On December 16, 1949, Nair sent a letter to the chief secretary of the state stating that a grand temple constructed by Vikramaditya was existing there before that was demolished by Babur in 1528, Dhavan said, adding, “This was Mr. Nayar’s contribution”.

He referred to photographs of internal parts of disputed site cited by Hindu parties and alleged that government officers including Nayar had violated the order to maintain ‘status quo’ at the site, which was attached on January 5, 1950 following the placing of idols inside, by allowing capturing of pictures.

“They (pictures) had no effects on the merits of the case,” the bench observed.

“Of course, they have.

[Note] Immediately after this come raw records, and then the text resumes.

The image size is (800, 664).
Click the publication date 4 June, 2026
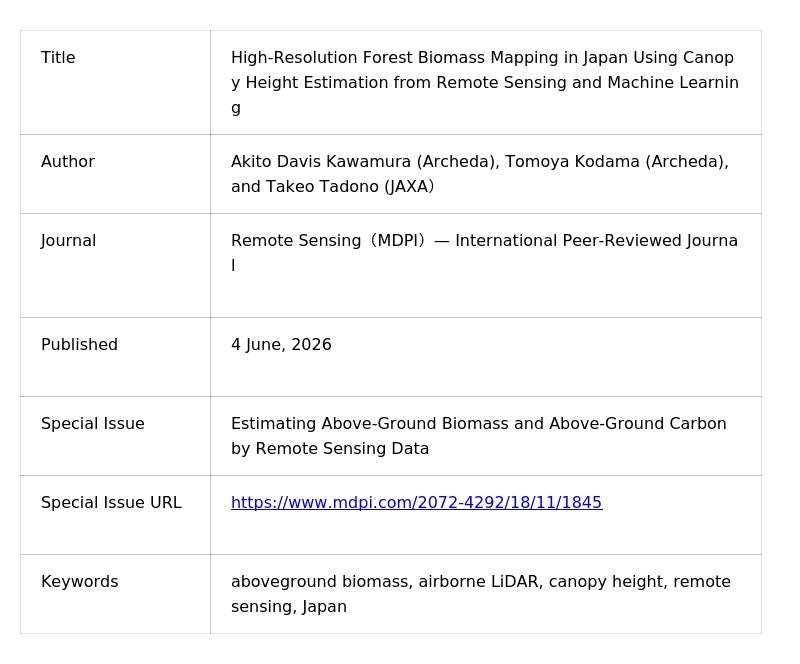(x=281, y=345)
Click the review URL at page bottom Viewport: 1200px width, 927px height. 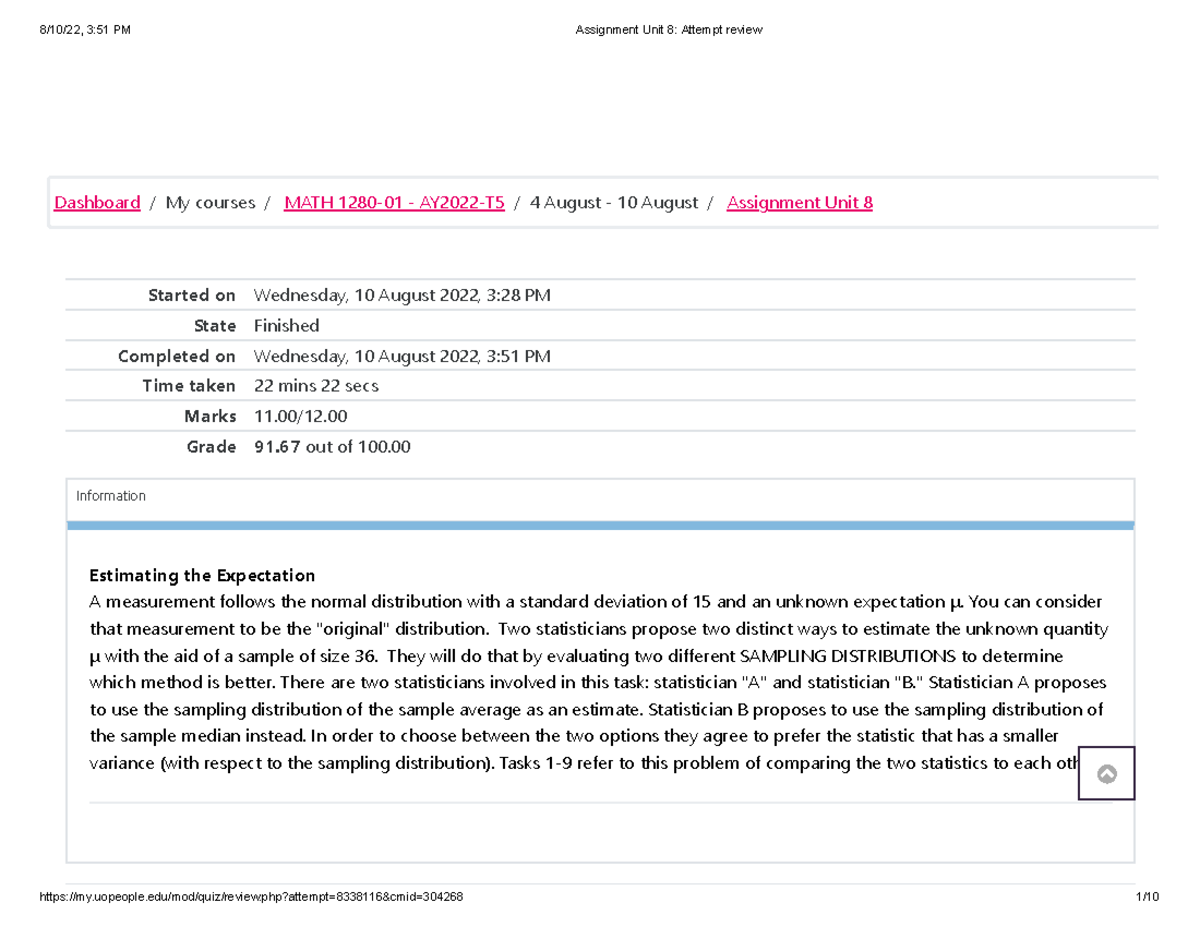[250, 896]
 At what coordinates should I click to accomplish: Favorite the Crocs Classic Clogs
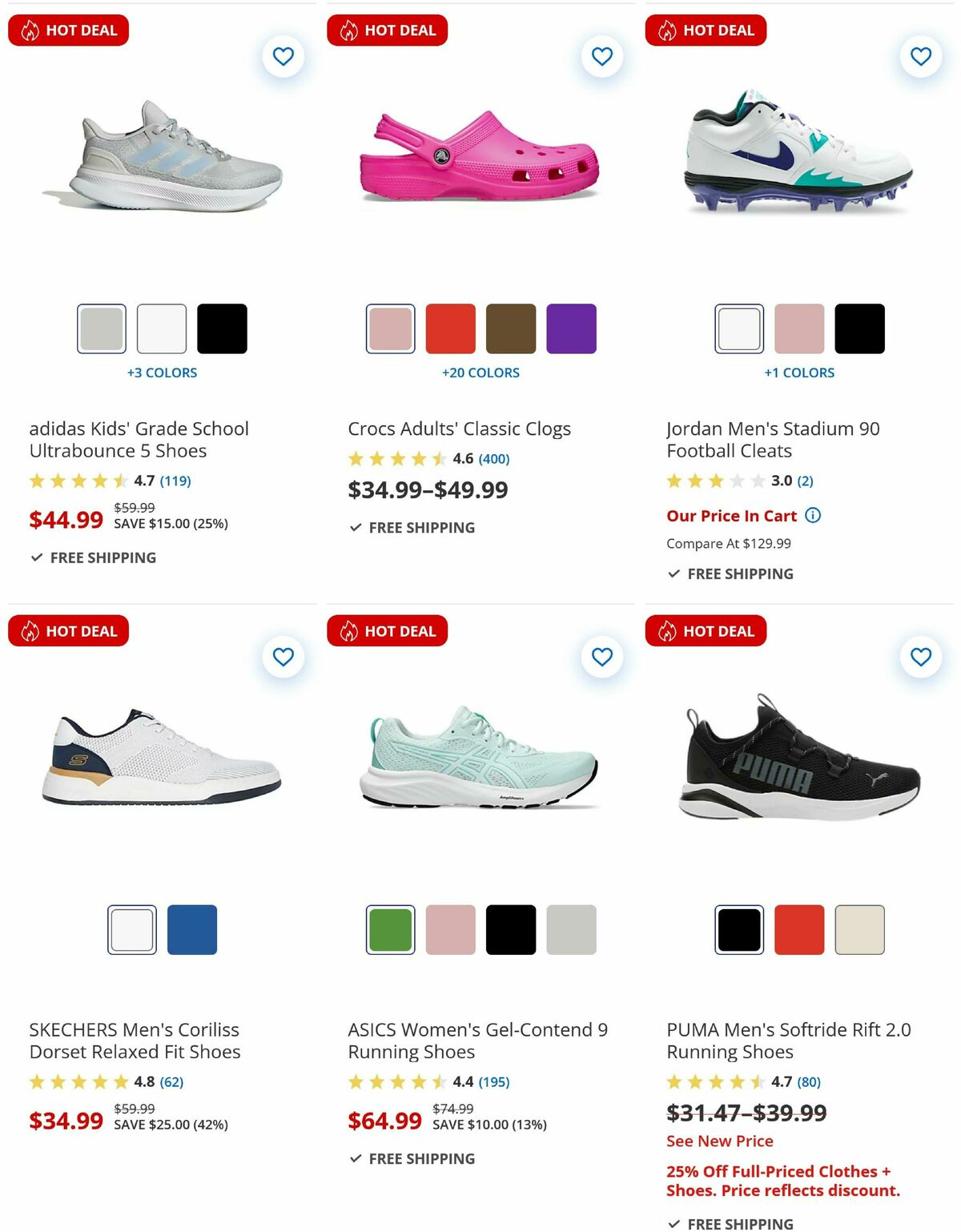tap(601, 56)
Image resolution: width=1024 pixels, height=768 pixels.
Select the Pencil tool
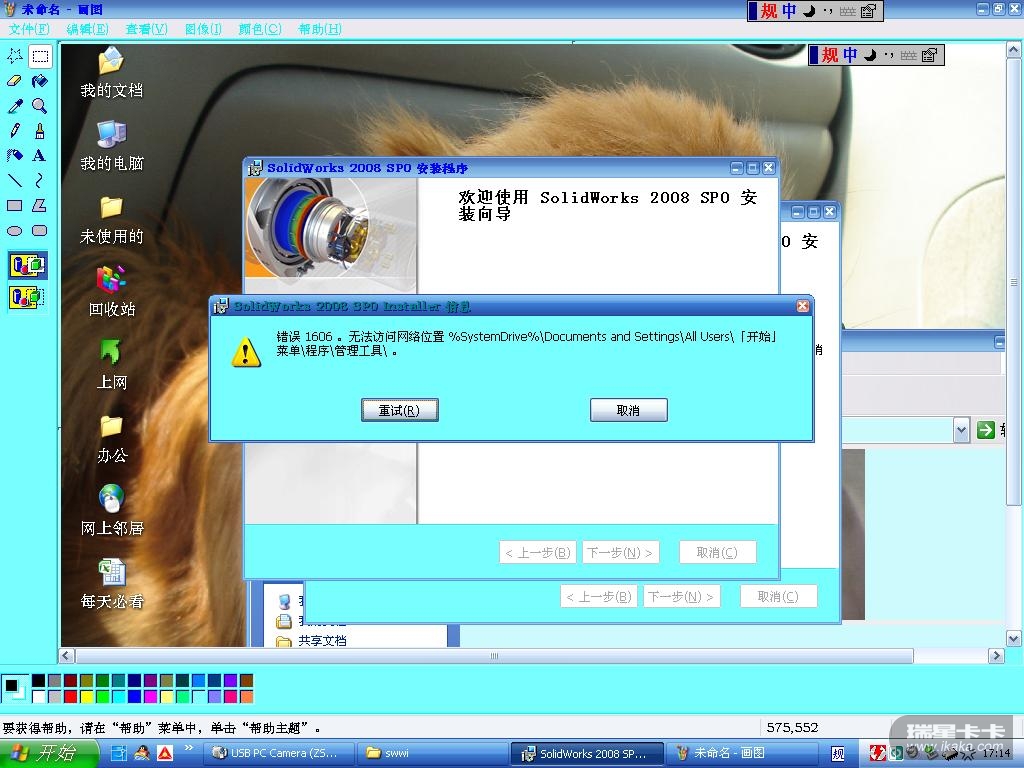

Because, they have been used to say that treat it like a temple,” Dhavan said, adding that the photographs allegedly contained sketches of Gods, Goddess, lotus and peacock and have been used by Hindus.

Dhavan said Hindus did not allow Muslims to pray and then said Muslims never offered ‘namaz’ since 1934.

“They say that the law of limitation and the doctrine of adverse possession will run against you, because we did not allow you to possess and worship,” he said, countering the submissions that Muslims were not in possession and never offered prayers regularly.

“As a matter of fact, was there any action taken by Muslims,” the bench asked.

Dhavan said that Muslims had complained to Wakf Inspector about it.

The keys of the site were with the Muslim side and they could not enter to offer prayer because it was locked after the attachment in 1950 and police did not let them in and they were scared.

The bench then asked as to whether the witness, who had alleged that Muslims were not allowed inside, was cross-examined. “We are only on the veracity of the statement of the witness”.

Documents showed Muslims had been offering prayers on Fridays in the inner courtyard, Dhavan said and referred to sequence of events to highlight that Hindus planned to install idols and the local administration did not act despite the fact that there was a report in March, 1949 to this effect that something untoward may happen.

He referred to Jerusalem and said that it can be argued that two religious places were existing, but contending that there was no mosque would amount to telling a lie.

Dhavan extensively dealt with the alleged contradictions in the pleadings in two lawsuit filed by Hindu parties, Nirmohi Akahara and deity Ram Lalla.

He said ‘Akahara’ opposes the lawsuits of the deity and alleged that the case filed by “Ram Lalla’ was “malacious” and the deity can only file the lawsuit through the shebait (devotee).

Dealing with the submission of ‘Swaymbhu’, he said that if the court accepts this then the entire land, due to the faith and spirit of the Hindu devotees, would assume the character of the divine and Muslims will be out of the suit property and as per Hindus “the janmsthan itself becomes the deity”.

He said ‘parikrama’ is one of the forms of worshipping and it can be used to claim entitlement over the property.

The bench said the deity and the ‘Janmsthan’ the (birth place) have been made separate parties just to delineate the ‘birthplace of the Lord Ram.

The bench asked Dhavan whether the claim of deity over the land, besides the central dome, rests on the ‘Swaymbhu’ arguments only.

It asked can the deity, which has been granted central dome as its birth place, can claim ownership over other places inside the site as there were ‘Ram Chabutra and Sita Rasoi’ also.

He said that Akhara was “impatient” and has filed the case to seek management and shebait right only and they are not seeking title of the property.

Akahara has made government officials as parties in its lawsuit filed 1959 and has alleged that Muslims conspired to get its property attached in 1950.

Muslims support the lawsuit of Akahara to the extent that it opposes the case of the deity, he said, adding that Akahara had alleged that the idols, which were put on ‘Ram Chabutara’ in outer courtyard, were shifted to inner courtyard and Muslims support it.

Dhavan would continue his arguments on Wednesday.

The Allahabad High Court, in its judgment of 2010 on four civil lawsuits, had partitioned the 2.77-acre disputed land equally among the three parties — Sunni Waqf Board, Nirmohi Akhara and Ram Lalla.

Fourteen appeals have been filed in the Supreme Court against the verdict.